Ieri il governo Blair ha presentato una proposta di adguamento delle proprie politiche sull’immigrazione in vista del prossimo allargamento dell’Unione Europea a Maggio.
A cura di amislc

La misura prevista dovrebbe regolare il flusso di lavoratori provenienti dai nuovi paesi membri, stabilendo che sia sufficiente essere iscritti in un registro dei lavoratori per godere immediatamente di tutti i diritti di assistenza previsti dal welfare nazionale.

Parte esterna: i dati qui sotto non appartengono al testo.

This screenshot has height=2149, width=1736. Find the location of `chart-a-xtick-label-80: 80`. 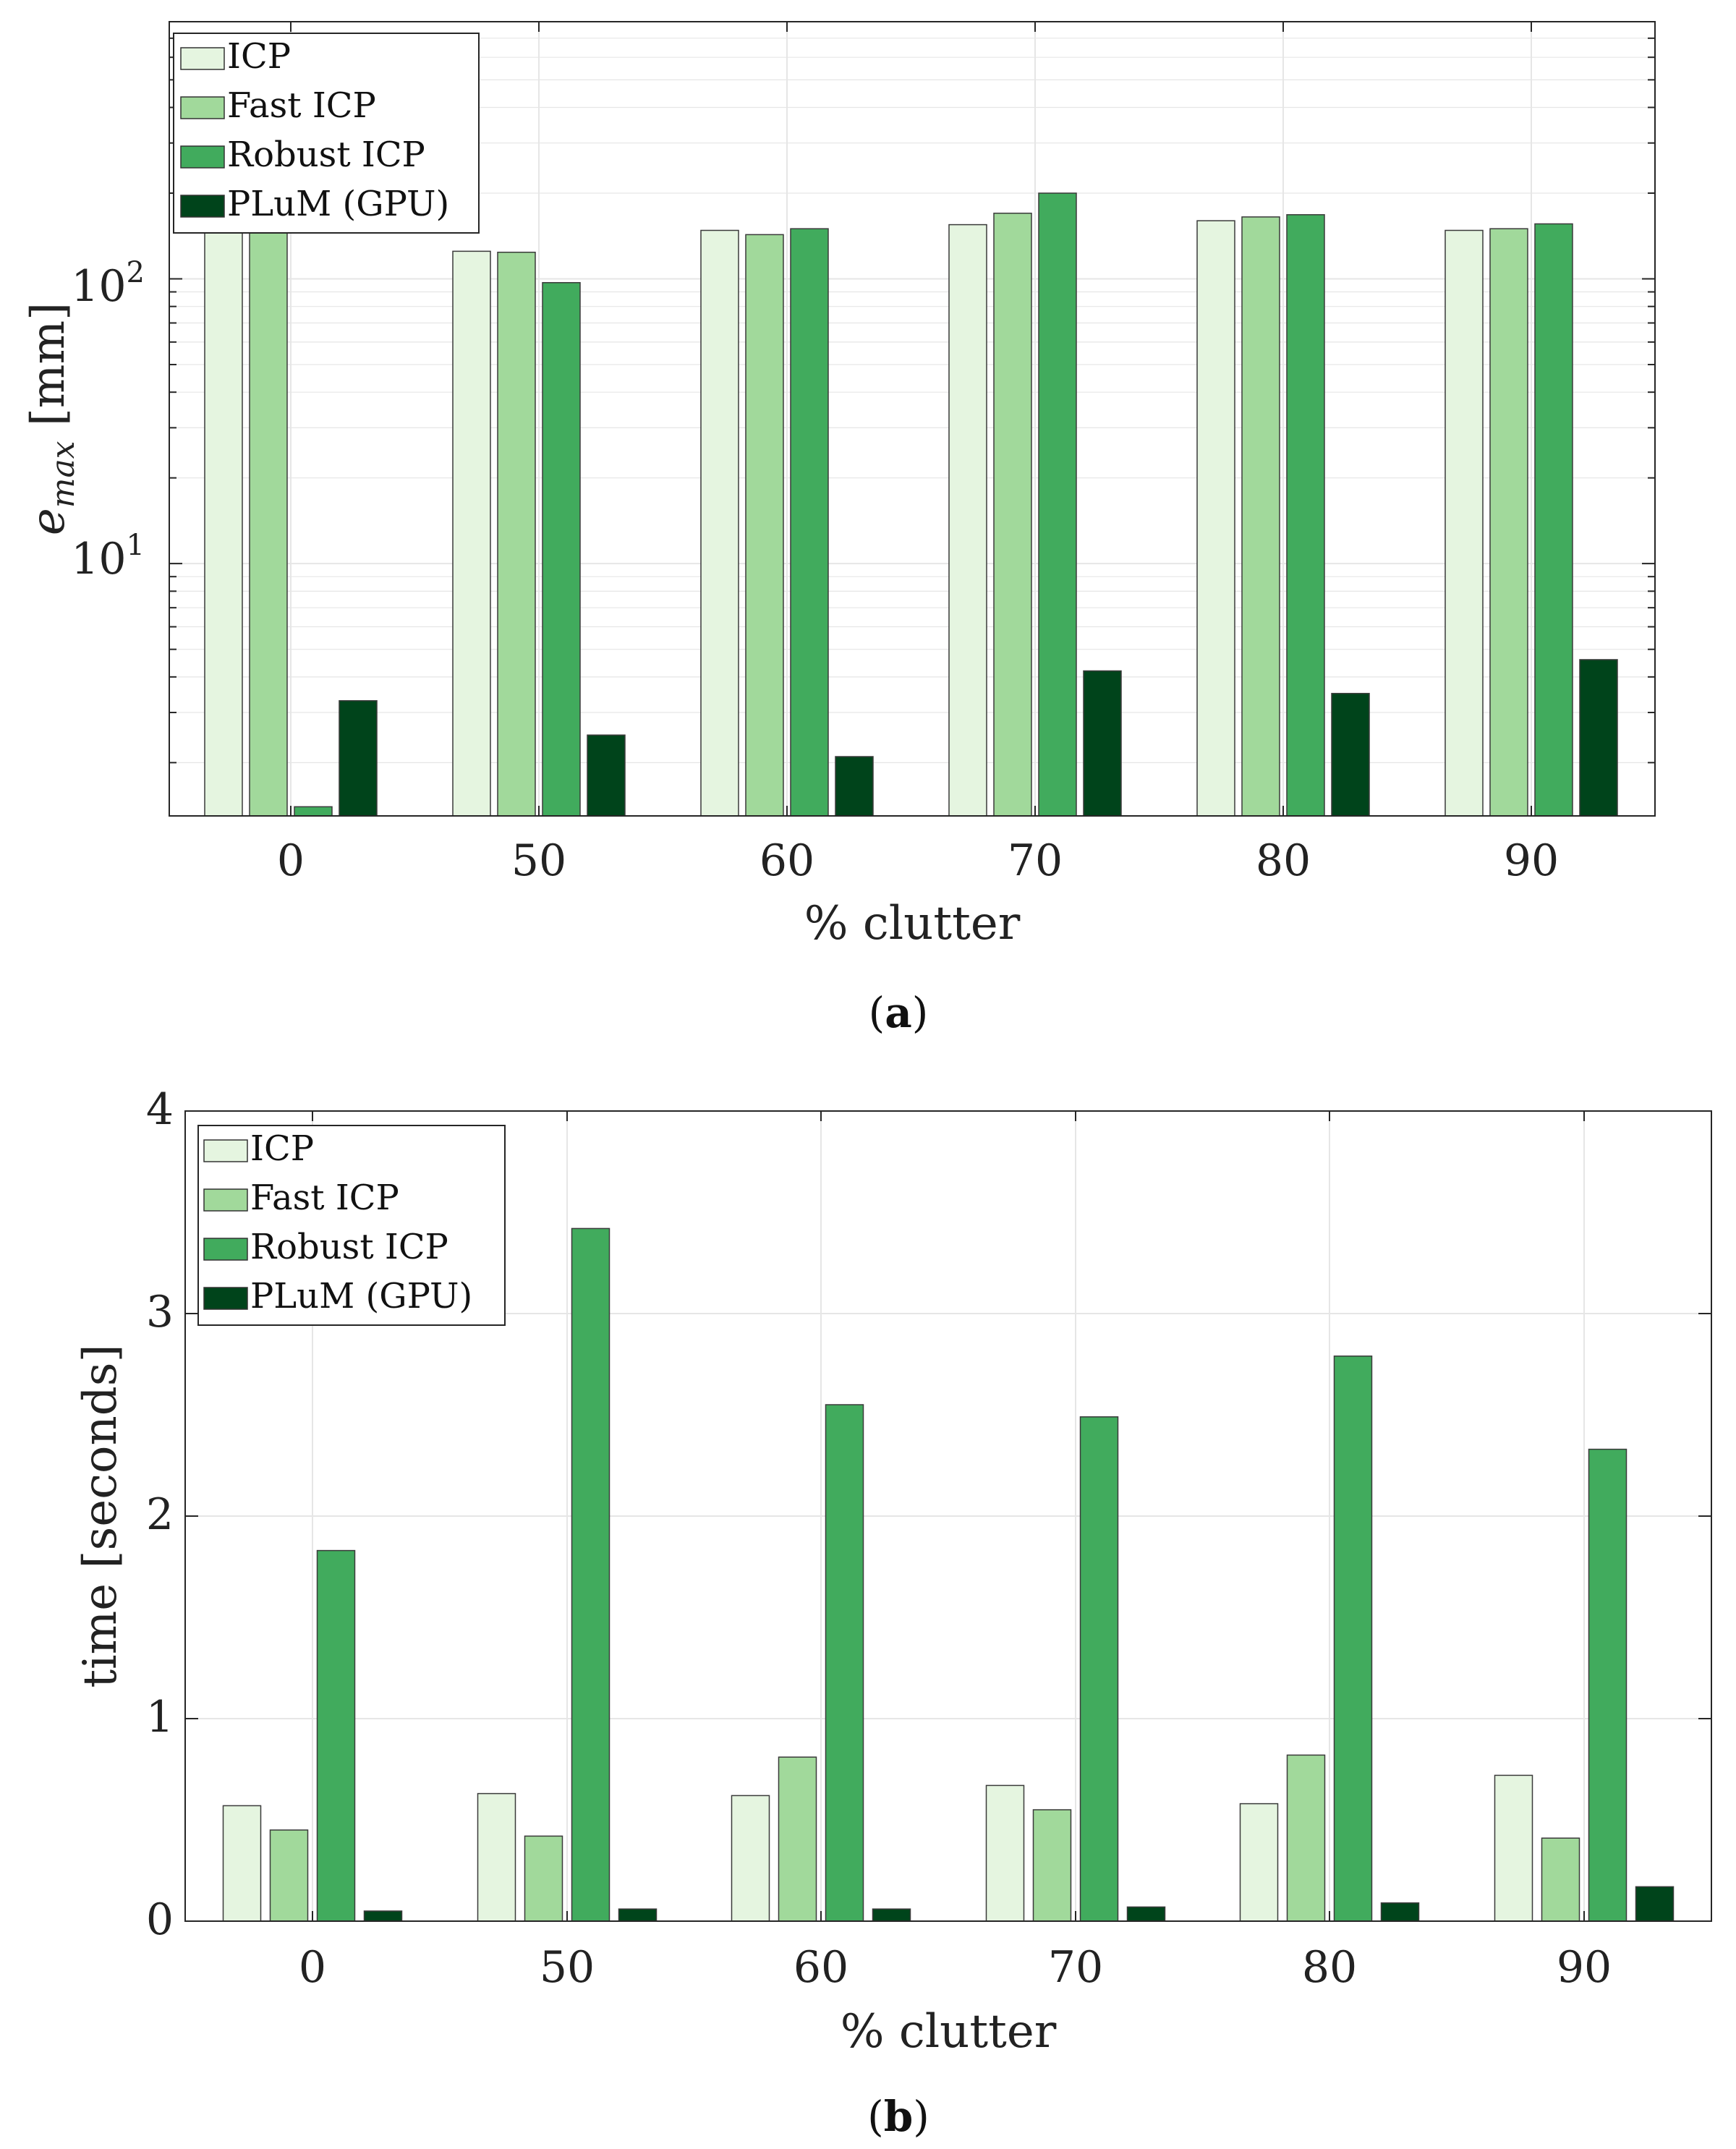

Negli altri paesi europei, Irlanda esclusa, vigono delle restrizioni temporali fino a sette anni per l’accesso al welfare per i migranti provenienti dai paesi di nuova ammissione all’UE che, lo ricordiamo, sono Polonia, Slovacchia, Repubblica Ceca, Slovenia, Lituania, Lettonia, Estonia, Ungheria, Malta e Cipro.
Ma l’impianto lavorista del disegno di legge non contempla alcuna assistenza per quei migranti, anche comunitari, sprovvisti di lavoro, ai quali non sarà consentito l’accesso ai servizi sociali.
L’opposizione conservatrice ha comunque attaccato immediatamente il governo, accusandolo di preparare una sorta di invasione del Regno Unito. Positive le reazioni di sindacati e industriali.